» What you should do: Write out the stretch of lines from the one containing "Expand the No Accidents Reported chevron" through the one containing "coord(585,275)", and leave the pictures out.

» Stored records:
▶

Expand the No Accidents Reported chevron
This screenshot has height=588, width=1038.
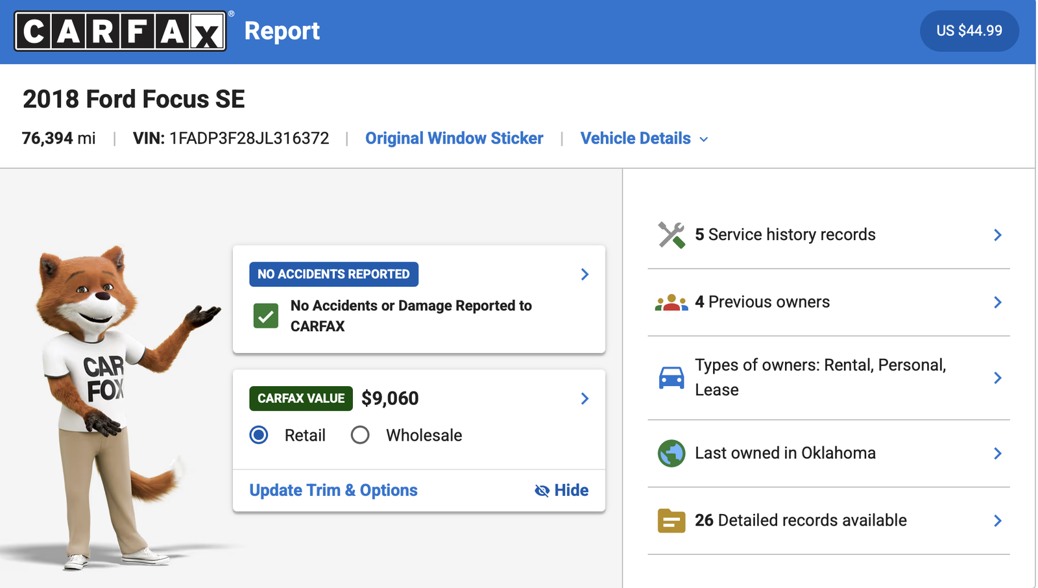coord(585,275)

◀
▶

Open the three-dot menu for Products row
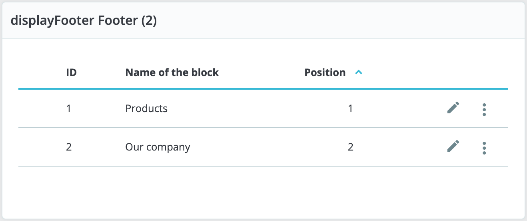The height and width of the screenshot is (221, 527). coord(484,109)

◀

» Task response:
Expand the No Accidents Reported chevron
This screenshot has height=588, width=1038.
coord(585,275)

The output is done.